Lars-Goren said nothing, but started up again, bending his head against the wind.
“It was merely one of those things people say,” Bishop Brask insisted, “mere habitual language. That’s the chief source of our illusions, surely. Habitual language. What we have words for, we imagine exists. We walk all our lives through a mad dream constructed of language. We invent the word love, and from then on we moan and sigh over love. Who knows if it exists or has the slightest significance in nature?” He winced, a pain worse than most shooting up in him. “We invent the word pain” he said, smiling grimly. Lars-Goren rode lost in thought. The bishop grew more testy.
He shook his head, riding cocked sidewards against the pain shooting through him like needles of ice. “Ah yes,” said the bishop, as if speaking to himself or some invisible observer, “his lordship does not choose to speak with us. And why should he, of course? He knows better than his peasants and commands them, even when they’re dead, as he would order little children around — only for their good. Why not the same with a bishop? There’s no authority in the world but the wisdom of a man’s own heart — that’s the ultimate wisdom, these days. ‘I make you your own priest,’ as Virgil tells that foul, cranky Lutheran Dante. Have no fear, Hans Brask! Lars-Goren will take care of you! It is the great modern Christian mystery: each man is the ultimate judge of the world, and it’s the duty of all other men to bow humbly and accept each man’s judgment or pay through the nose. Confusing? When were the holy mysteries not confusing?”
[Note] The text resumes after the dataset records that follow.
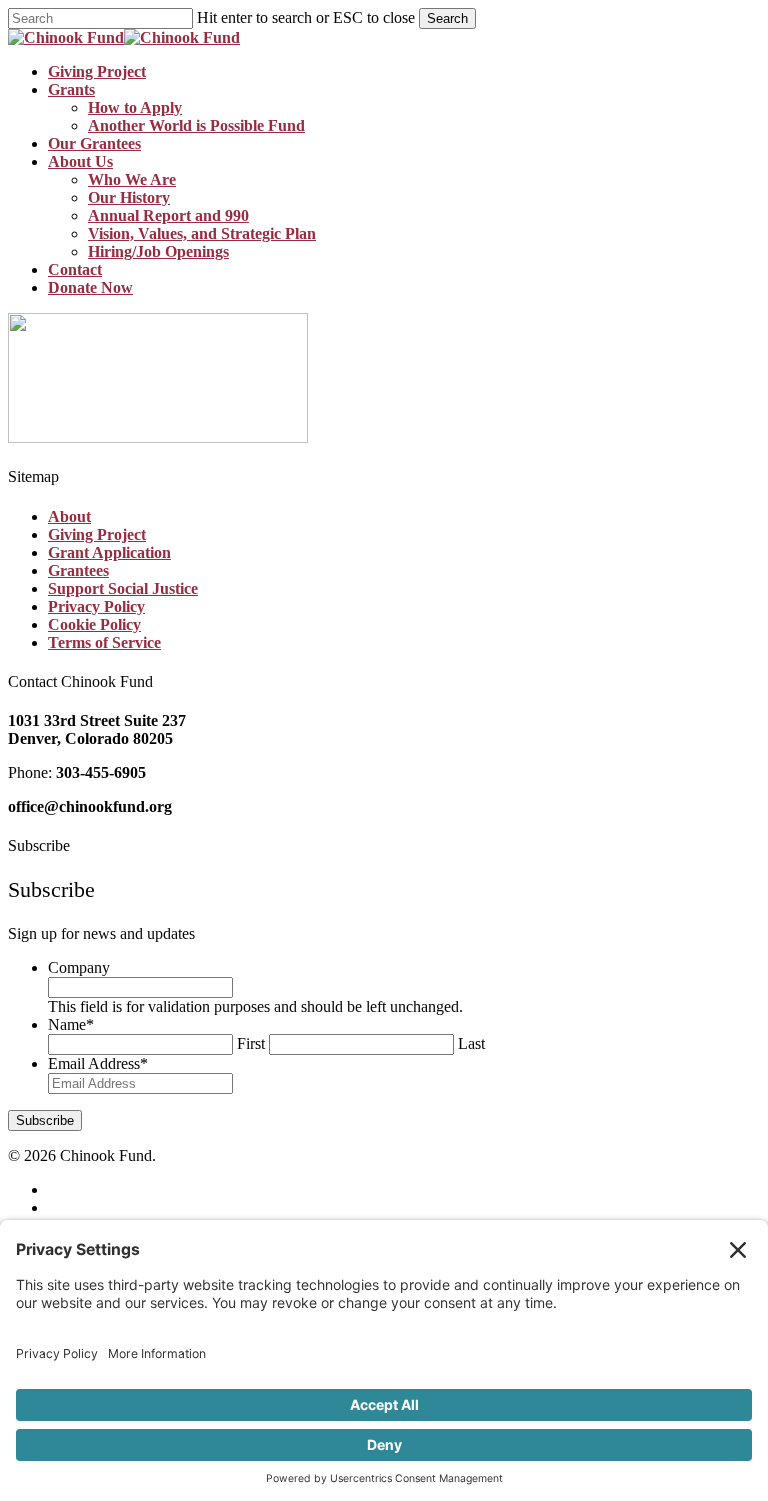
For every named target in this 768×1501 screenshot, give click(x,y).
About (69, 516)
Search (447, 18)
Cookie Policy (94, 624)
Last (471, 1043)
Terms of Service (104, 642)
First (251, 1043)
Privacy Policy (96, 606)
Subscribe (45, 1120)
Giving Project (97, 534)
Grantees (78, 570)
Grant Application (109, 552)
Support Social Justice (123, 588)
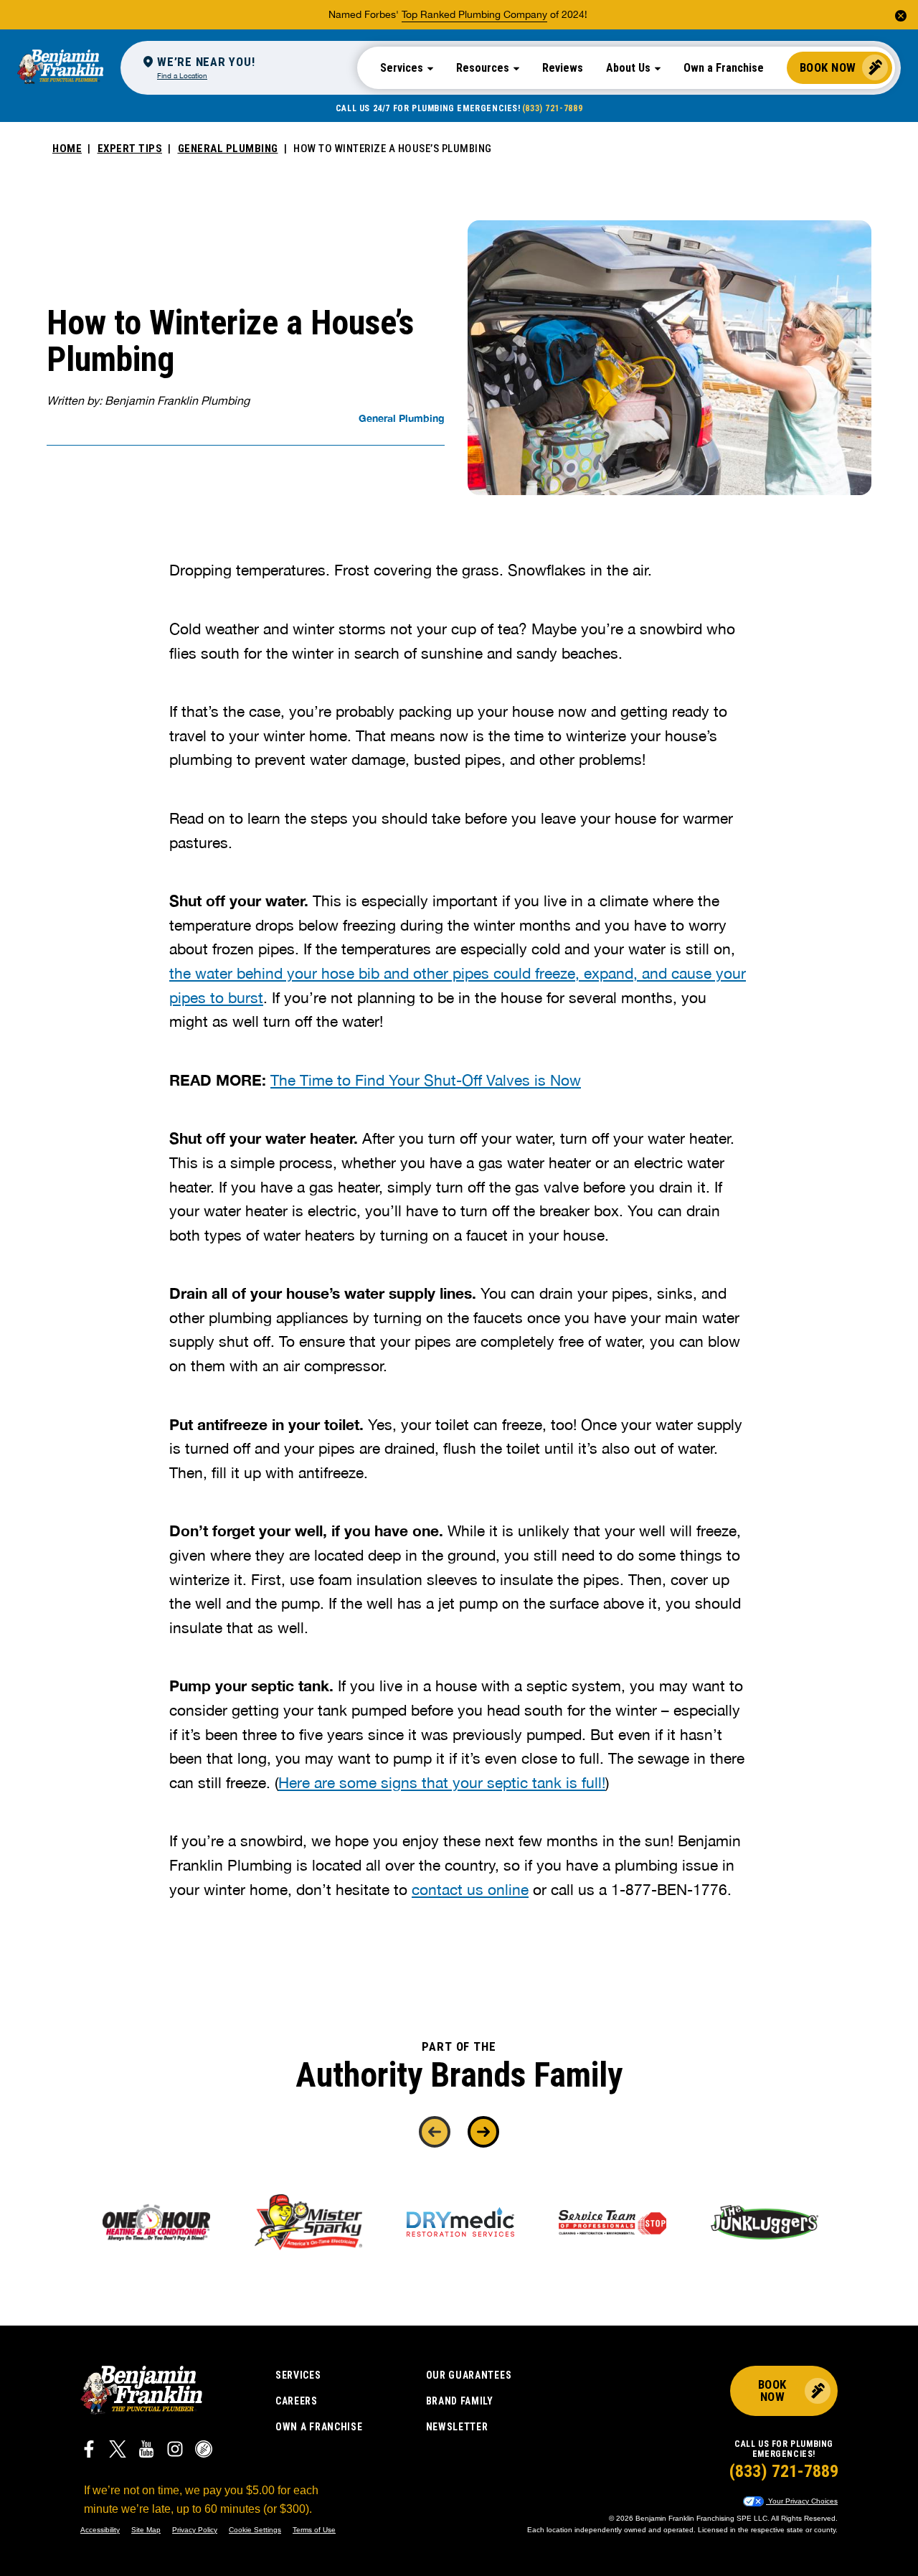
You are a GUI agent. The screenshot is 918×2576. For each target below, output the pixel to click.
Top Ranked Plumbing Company (474, 14)
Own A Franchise (319, 2426)
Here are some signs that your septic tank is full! (441, 1782)
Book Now (828, 67)
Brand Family (459, 2401)
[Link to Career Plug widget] (203, 2451)
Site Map (146, 2530)
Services (298, 2375)
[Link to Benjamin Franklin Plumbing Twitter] (117, 2451)
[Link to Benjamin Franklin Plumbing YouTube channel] (146, 2451)
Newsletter (457, 2426)
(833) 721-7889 (552, 108)
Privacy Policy (194, 2530)
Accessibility (100, 2530)
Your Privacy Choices (802, 2501)
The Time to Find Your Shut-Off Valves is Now (425, 1080)
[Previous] (434, 2132)
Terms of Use (314, 2530)
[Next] (483, 2132)
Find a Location (182, 75)
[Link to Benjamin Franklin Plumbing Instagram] (175, 2451)
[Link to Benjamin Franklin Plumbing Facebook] (89, 2451)
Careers (296, 2401)
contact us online (470, 1889)
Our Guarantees (469, 2375)
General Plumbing (228, 148)
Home (67, 148)
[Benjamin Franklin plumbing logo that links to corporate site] (60, 67)
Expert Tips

Abruptly, severely compressing his lips, Bishop Brask reined up his horse and stopped. Lars-Goren stopped too and looked at him, grimly waiting. “As you see,” Bishop Brask said crossly, bowing to Lars-Goren, “I’ve stopped. I go no further. This is the place I choose for turning myself to an equestrian statue made of ice.” Mockingly, angrily, he struck a noble pose.
“Don’t be a fool,” Lars-Goren said. “Keep me company. We’ll ride on a ways and freeze together.”
“No,” said Bishop Brask. He knew well enough that he was behaving like a petulant child. For a man accustomed to respect it was a queer situation, and if he could have thought of a way to seize the mastery he would have done so. Then he’d have ridden on. But he could think of no way, and he was willing to put up with the indignity, since he seemed to have no choice. As a matter of fact, it was pleasant, in a way, to play a role more or less new to him. “Old peasant women dead or alive, you rule by force,” he said. “Me you try to rule by charm.” He mimicked Lars-Goren’s tone: “‘We’ll freeze together.’ Well, no, that’s my answer. I’ll freeze when and where I choose.”
“Ah, Brask, what a difficult man you are,” Lars-Goren said, softly yet bitterly. “Shall I reason with you, now that I have your attention? Is that what you want?”